10. Mirador de Colom
Built in 1888, the Columbus Monument (Mirador de Colom) proudly stands at the seaside end of Barcelona's Rambla. It is a 60-meter-high tribute to Christopher Columbus, who was funded by Spanish royalty (Ferdinand and Isabella) and chose to disembark at the port of Barcelona when he returned from his voyage to America.
Tip: You can buy a ticket to the viewing gallery at the top for marvelous views of the harbor and surrounding area.
11. Dinner on Barcelona's waterfront
Finally, when your tired feet are screaming “Enough!” and your empty tummy is complaining, end your day at Barcelona's marina. (Relax: It’s only steps from the Columbus Monument.) There are plenty of restaurants and cafes to choose from and it is a perfect spot to chill out.

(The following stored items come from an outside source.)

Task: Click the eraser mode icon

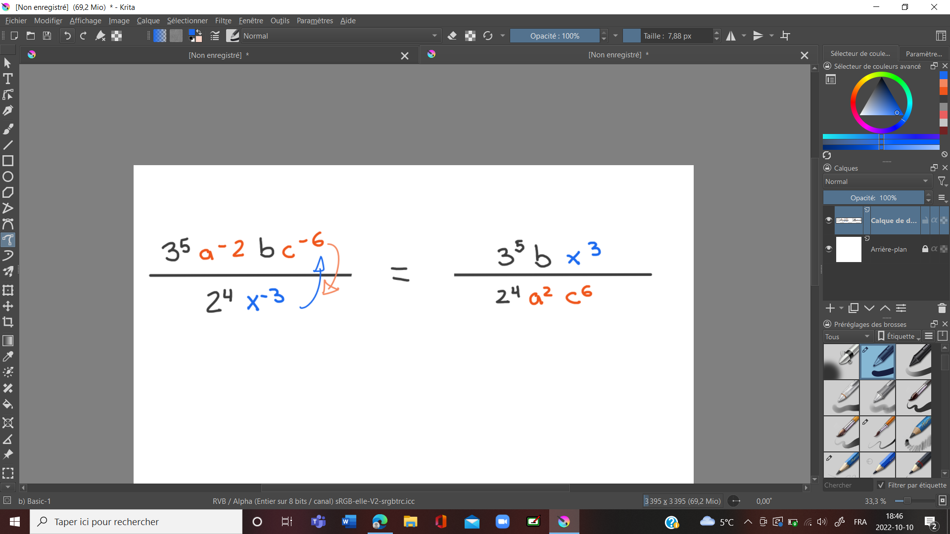Action: 452,36
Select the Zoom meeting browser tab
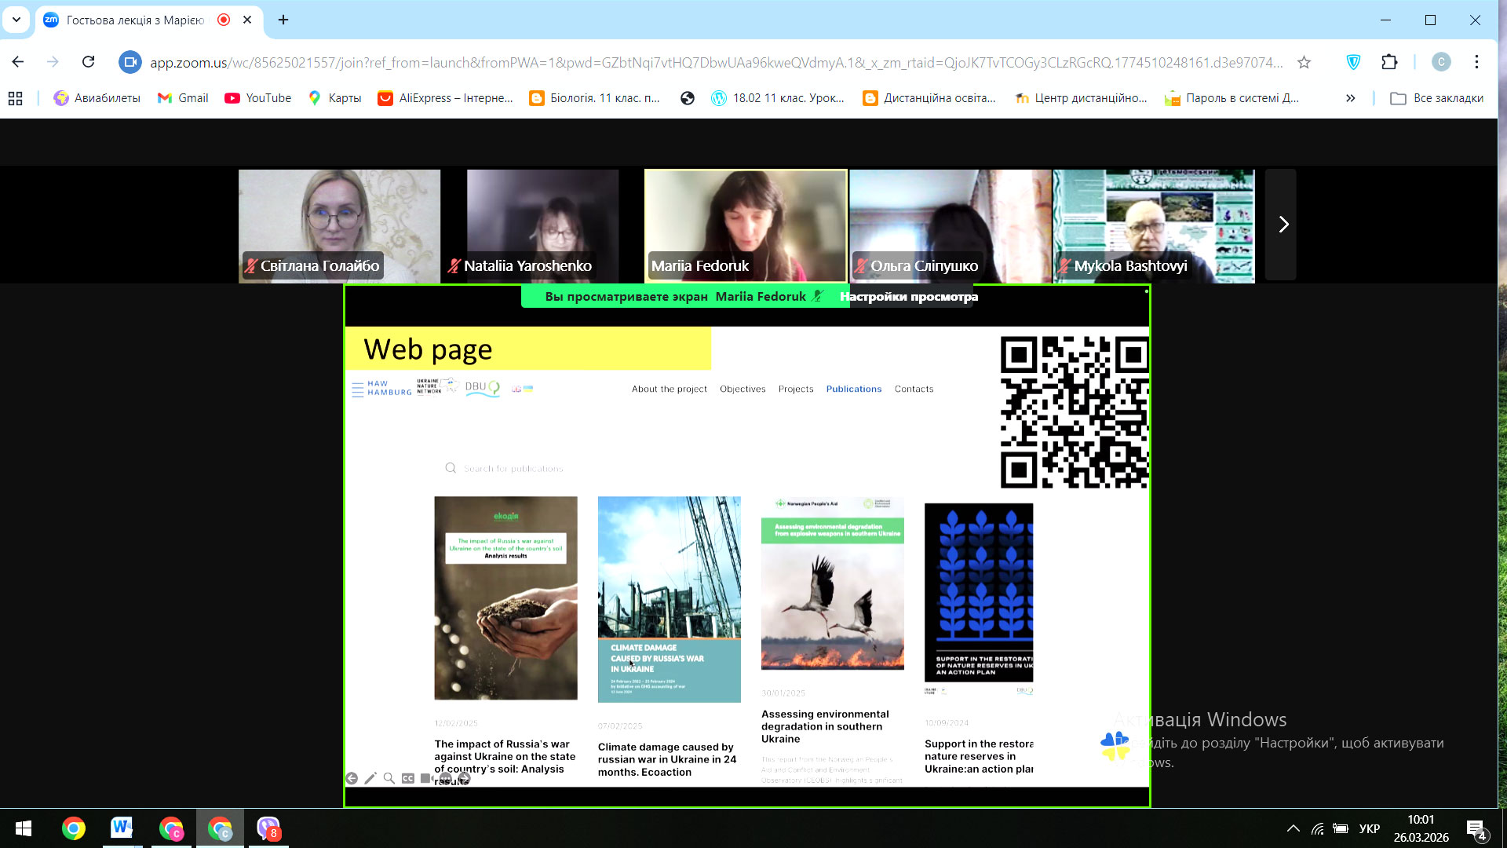 pos(135,20)
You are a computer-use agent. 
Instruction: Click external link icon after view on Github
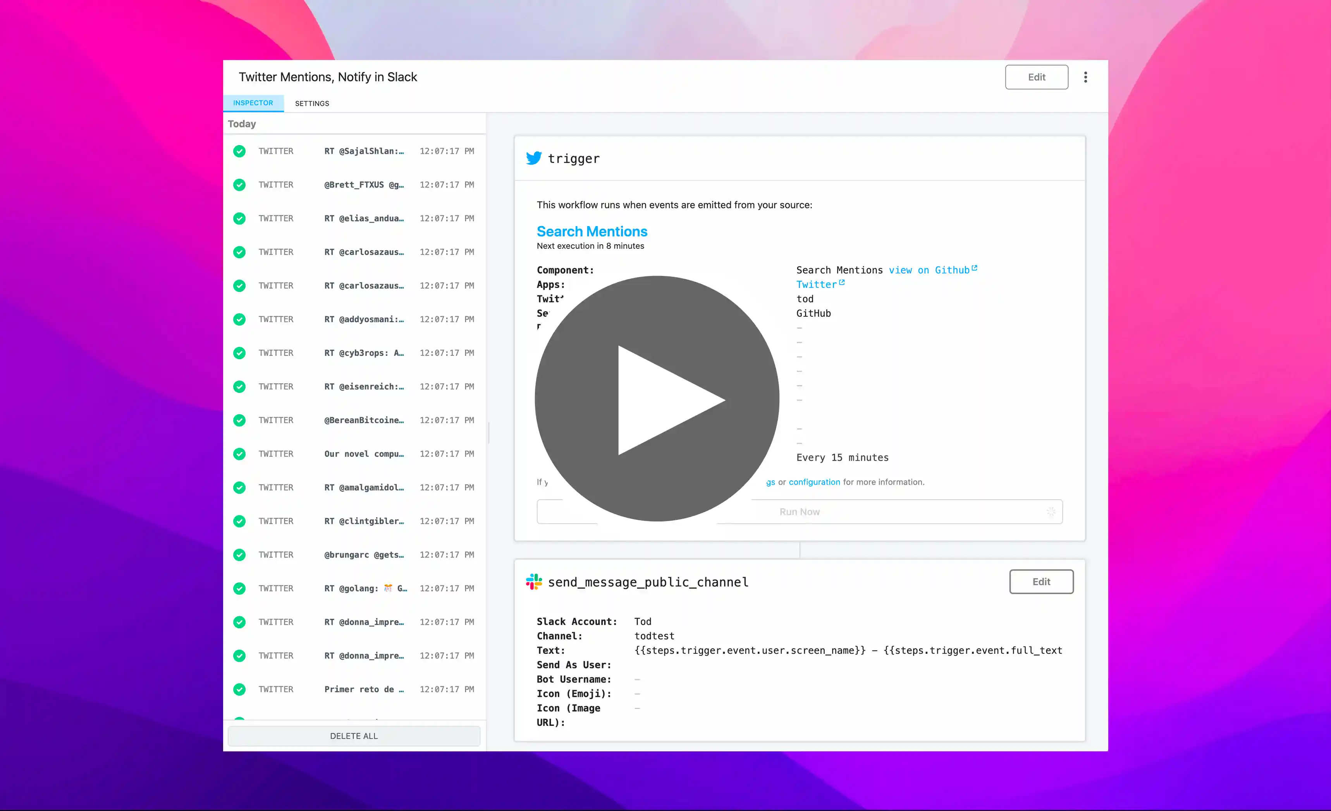(974, 268)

Jutting into the water on La Rambla's marina end is a shopping center/mall called Moll d'Espanya-Maremagnum. It has a variety of restaurants as well an imposing aquarium. We found one that looked appealing and filled up on tapas while watching a large yacht navigate the narrow passage.
Tip: Although restaurants in tourist areas are open earlier, the traditional dining hour in Spain is 10-11 pm. If you're hungry and don't want to wait until dinner hour, join in the Spanish after-work tradition, tapas.